The reality that we live with but resist admitting to ourselves and our teens, is that a few of us with exceptional talents in math or sciences design and create systems that calculate, plan, predict, and optimize for the rest of us. There is hardly an economic role for sloppy and error-prone half-competencies (Kissenger makes an ominous prediction about the capacity of artificial intelligence to re-write the roles of humans in this June Atlantic Monthly article) . From downloadable tax preparation software to Google flights to GPS navigation to online mortgage calculators to credit repayment calculators to office procurement systems, for most of us the real challenge is using the right tool at the right time as an aid to another kind of thinking.

For those other kinds of thinking, we would be wise to encourage teens to explore outside traditional curricula, while keeping eyes open to apps and tools as they emerge. How could music intervene to accelerate healing and reduce anxiety, and what tools would deliver it to the market at the right time? How could underemployed rural moms pool time to provide comfort-care to elderly and homebound people, and how could their driving and time be optimized? How could dogs trigger early warning systems in crowded places to mitigate the threat of mass violence, and how would their signals be translated across wide areas?

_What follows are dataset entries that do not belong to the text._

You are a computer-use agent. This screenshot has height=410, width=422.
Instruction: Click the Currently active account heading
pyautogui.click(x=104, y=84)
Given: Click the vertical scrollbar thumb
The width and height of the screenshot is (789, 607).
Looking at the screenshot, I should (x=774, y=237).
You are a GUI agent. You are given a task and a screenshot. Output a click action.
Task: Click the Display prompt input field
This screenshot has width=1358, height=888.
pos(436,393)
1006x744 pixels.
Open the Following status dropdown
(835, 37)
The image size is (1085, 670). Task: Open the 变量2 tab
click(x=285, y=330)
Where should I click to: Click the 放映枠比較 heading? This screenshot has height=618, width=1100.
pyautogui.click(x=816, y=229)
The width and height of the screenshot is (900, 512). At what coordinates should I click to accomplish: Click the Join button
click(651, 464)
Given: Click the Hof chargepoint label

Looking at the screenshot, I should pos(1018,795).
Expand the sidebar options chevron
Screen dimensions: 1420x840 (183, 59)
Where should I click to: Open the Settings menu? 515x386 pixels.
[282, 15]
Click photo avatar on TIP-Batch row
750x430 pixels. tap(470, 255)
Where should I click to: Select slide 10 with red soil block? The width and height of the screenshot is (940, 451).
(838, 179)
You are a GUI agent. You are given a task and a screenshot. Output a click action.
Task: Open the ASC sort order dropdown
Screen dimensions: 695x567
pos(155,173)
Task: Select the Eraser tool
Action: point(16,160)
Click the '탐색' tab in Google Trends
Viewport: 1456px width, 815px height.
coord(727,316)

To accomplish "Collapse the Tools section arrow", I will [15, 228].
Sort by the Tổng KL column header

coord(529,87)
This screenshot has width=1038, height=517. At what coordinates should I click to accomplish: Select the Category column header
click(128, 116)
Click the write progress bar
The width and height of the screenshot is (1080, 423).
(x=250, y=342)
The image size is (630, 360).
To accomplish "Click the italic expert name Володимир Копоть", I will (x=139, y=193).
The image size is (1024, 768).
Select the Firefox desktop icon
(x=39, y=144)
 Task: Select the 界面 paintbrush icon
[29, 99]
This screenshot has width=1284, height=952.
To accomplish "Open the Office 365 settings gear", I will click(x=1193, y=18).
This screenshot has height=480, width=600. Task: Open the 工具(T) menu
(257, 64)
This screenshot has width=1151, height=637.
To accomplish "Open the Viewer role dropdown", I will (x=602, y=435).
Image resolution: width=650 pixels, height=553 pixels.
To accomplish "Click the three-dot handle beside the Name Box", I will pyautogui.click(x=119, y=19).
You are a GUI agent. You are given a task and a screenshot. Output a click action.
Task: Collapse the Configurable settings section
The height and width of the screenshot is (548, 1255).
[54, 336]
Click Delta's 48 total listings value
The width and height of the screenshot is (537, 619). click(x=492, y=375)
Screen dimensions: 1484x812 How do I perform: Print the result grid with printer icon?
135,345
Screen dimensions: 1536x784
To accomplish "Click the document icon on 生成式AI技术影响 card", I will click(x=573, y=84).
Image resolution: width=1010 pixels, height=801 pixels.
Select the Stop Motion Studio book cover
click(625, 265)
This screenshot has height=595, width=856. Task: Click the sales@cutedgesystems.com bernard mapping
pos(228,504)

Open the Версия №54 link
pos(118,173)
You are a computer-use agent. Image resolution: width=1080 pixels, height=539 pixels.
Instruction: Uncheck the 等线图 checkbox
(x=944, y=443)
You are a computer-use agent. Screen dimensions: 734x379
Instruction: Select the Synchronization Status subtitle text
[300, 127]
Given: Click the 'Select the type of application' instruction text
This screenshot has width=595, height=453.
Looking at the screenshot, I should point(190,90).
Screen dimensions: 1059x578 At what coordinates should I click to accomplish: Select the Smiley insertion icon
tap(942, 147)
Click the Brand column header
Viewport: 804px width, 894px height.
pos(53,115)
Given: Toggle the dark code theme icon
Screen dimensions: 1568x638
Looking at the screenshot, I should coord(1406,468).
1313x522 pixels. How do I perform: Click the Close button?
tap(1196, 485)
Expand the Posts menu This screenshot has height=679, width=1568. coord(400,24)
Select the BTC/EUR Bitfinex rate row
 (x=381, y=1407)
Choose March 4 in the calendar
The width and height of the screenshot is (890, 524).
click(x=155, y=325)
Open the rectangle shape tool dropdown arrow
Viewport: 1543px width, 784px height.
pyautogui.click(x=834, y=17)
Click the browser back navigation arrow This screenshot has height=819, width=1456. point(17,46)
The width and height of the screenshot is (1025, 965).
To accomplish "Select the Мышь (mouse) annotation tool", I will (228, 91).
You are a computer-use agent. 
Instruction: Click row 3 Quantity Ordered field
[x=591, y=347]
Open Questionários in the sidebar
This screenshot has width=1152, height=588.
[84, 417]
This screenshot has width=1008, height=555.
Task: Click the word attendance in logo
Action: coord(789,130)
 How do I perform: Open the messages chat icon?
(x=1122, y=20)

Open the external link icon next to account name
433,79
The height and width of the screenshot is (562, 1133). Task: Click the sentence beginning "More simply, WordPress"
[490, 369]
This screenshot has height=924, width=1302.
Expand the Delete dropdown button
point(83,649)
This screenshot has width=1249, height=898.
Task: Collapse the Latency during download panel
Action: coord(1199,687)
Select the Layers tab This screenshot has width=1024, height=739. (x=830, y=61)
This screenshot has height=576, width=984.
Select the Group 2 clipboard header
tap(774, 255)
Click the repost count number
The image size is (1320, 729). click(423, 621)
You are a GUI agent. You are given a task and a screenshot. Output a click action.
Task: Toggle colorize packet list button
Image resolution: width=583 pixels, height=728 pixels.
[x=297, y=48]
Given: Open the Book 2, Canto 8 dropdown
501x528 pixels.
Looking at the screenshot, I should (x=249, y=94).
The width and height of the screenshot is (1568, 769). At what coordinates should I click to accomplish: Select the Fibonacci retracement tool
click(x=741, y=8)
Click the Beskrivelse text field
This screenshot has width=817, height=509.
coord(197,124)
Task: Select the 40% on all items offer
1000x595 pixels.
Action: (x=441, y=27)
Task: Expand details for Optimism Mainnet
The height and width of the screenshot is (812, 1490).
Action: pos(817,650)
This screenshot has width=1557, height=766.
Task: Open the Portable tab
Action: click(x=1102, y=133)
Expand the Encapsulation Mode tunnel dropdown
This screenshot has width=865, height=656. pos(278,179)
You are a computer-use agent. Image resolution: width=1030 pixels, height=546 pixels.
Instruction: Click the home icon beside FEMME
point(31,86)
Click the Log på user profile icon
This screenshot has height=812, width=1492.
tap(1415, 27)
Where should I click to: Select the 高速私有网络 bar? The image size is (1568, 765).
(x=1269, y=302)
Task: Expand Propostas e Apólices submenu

Opportunities are visualized by teams that bring together feeling, expressive, intuitive and calculating, ordering, implementing minds. Or creative people who find the right app to get a job done. So why do we try to stamp out teens with the same mold? We know that inspired, creative thinking is fragile among teens. It doesn’t turn on with a switch, and can be crushed by repeated failure-indications in subjects on which authority-figures place high priority. A warning against barging in on our young storyteller and insisting he should graph a few parabolas.

There is a weird and counterproductive optimism behind all this. It’s the mantra of core curriculum defenders that anybody can be anything. By investing hours and years in standardized curricula, every teen should have the same building blocks to decide to be an astrophysicist or an impressionist painter. Too bad we are all very different in our aptitudes and interests. Too bad there are only 24 hours in a day and millions of things to which you could have applied yourself. Too bad if somewhere along this boring route you tuned out and turned off.

In this family, a few of us are just pretending to be math-faithful. These years are short, and there’s so much more to do. Wait a few more years and nobody would notice anyway.